A library for inspecting Zhooks, Ochooks and EPUB ebooks, and converting between them.
Invented by Inventive Labs. Released under the MIT license.
More info: http://ochook.org/peregrin
Ruby, at least 1.8.x.
You must have ImageMagick installed — specifically, you must have the 'convert' utility provided by ImageMagick somewhere in your PATH.
Required Ruby gems:
Peregrin from the command-line
You can use Peregrin to inspect a Zhook, Ochook or EPUB file from the command-line.
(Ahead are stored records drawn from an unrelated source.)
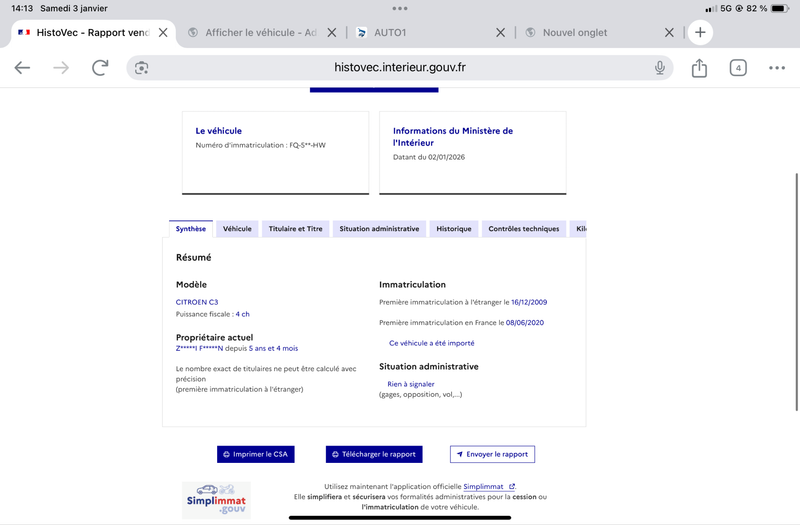Open the browser three-dots menu
Image resolution: width=800 pixels, height=525 pixels.
pos(777,68)
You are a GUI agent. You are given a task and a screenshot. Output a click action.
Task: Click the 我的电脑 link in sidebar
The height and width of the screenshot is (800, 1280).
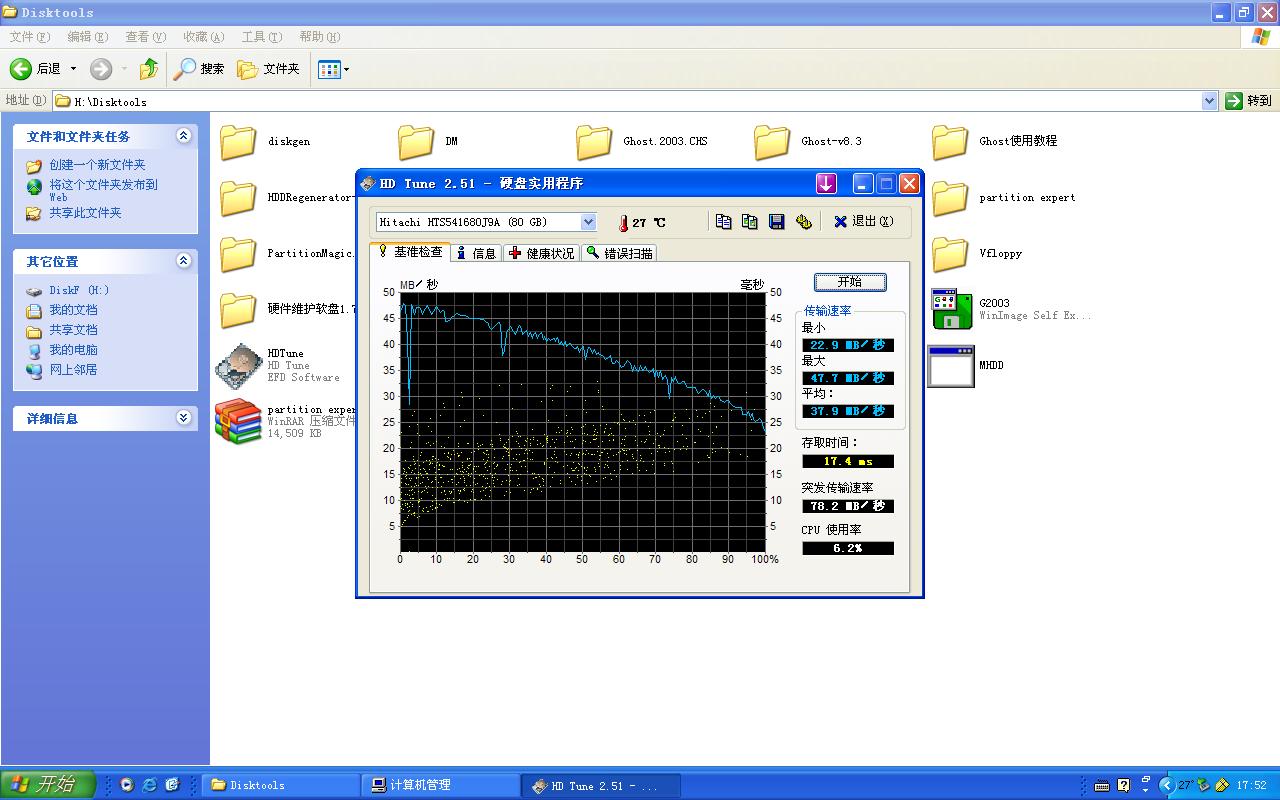[x=73, y=350]
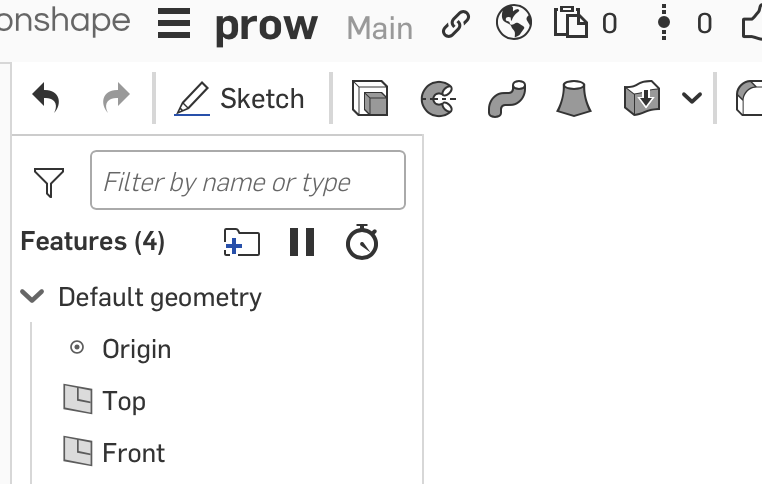Select the Top plane

pos(123,401)
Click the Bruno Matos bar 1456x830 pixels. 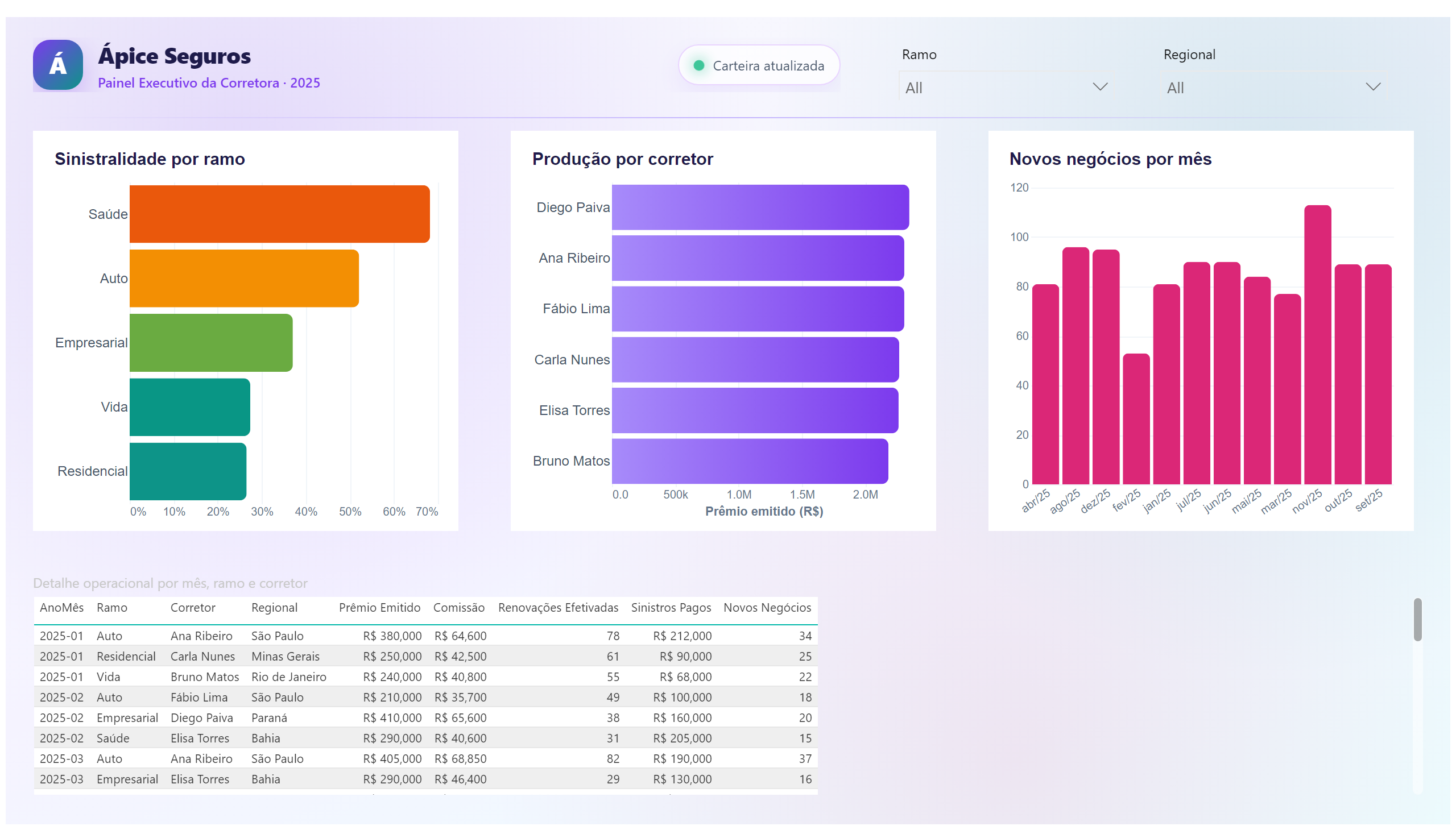pos(750,461)
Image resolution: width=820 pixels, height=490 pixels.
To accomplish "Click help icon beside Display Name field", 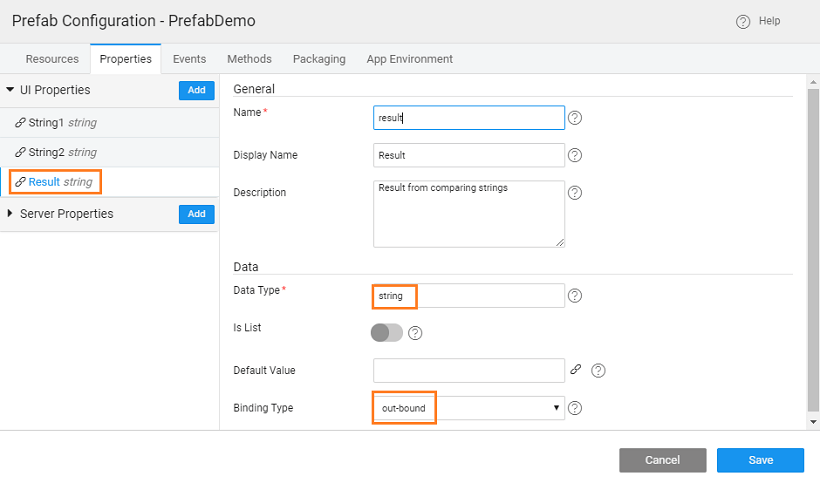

It will perform very basic validation of the file and output an analysis.
$ peregrin strunk.epub [EPUB] Cover images/cover.png Components  cover.xml title.xml about.xml main0.xml main1.xml main2.xml main3.xml main4.xml main5.xml main6.xml Resources  css/main.css images/cover.png Chapters - Title - About - Chapter 1 - Introductory - Chapter 2 - Elementary Rules of Usage - Chapter 3 - Elementary Principles of Composition - Chapter 4 - A Few Matters of Form - Chapter 5 - Words and Expressions Commonly Misused - Chapter 6 - Words Commonly Misspelled Properties  title: The Elements of Style identifier: urn:uuid:6f82990c-9394-11df-920d-001cc0a62c0b language: en creator: William Strunk Jr. subject: Non-Fiction
Note that file type detection is quite naive — it just uses the path extension, and if the extension is not .zhook or .epub, it assumes the path is an Ochook directory.
You can also use Peregrin to convert from one format to another. Just provide two paths to the utility; it will convert from the first to the second.
$ peregrin strunk.epub strunk.zhook [Zhook] Cover cover.png Components  index.html Resources  css/main.css cover.png Chapters - Title - About - Chapter 1 - Introductory - Chapter 2 - Elementary Rules of Usage - Chapter 3 - Elementary Principles of Composition - Chapter 4 - A Few Matters of Form - Chapter 5 - Words and Expressions Commonly Misused - Chapter 6 - Words Commonly Misspelled Properties  title: The Elements of Style identifier: urn:uuid:6f82990c-9394-11df-920d-001cc0a62c0b language: en creator: William Strunk Jr. subject: Non-Fiction
The three formats are represented in the Peregrin::Epub, Peregrin::Zhook and Peregrin::Ochook classes. Each format class responds to the following methods:
- read(path) - creates an instance of the class from the path
- new(book) - creates an instance of the class from a Peregrin::Book
Each instance of a format class responds to the following methods:
- to_book(options) - returns a Peregrin:Book object
Here's what a conversion routine might look like:
zhook = Peregrin::Zhook.read('foo.zhook') epub = Peregrin::Epub.new(zhook.to_book(:componentize => true)) epub.write('foo.epub')
Between the three supported formats, there is an abstracted concept of "book" data, which holds the following information:
- components - an array of Components that make up the linear content
- chapters - an array of Chapters (with title, src and children)
- properties - an array of Property metadata tuples (key/value + attributes)
- resources - an array of Resources contained in the ebook, other than components
- cover - the Resource that should be used as the cover of the ebook
There will probably be some changes to the shape of this data over the development of Peregrin, to ensure that the Book interchange object retains all relevant information about an ebook without lossiness. But for the moment, it's being kept as simple as possible.
All this rhyming on "ook" put me in mind of the Took family. There is no deeper meaning.
- Metadata files like OPF, OCX now first-class citizens called 'blueprints'
- Page progression direction from EPUB3 (@nono)
- Fixed-layout attributes for components (@nono)
- Basic EPUB3 and EPUB fixed-layout read support (@klacointe)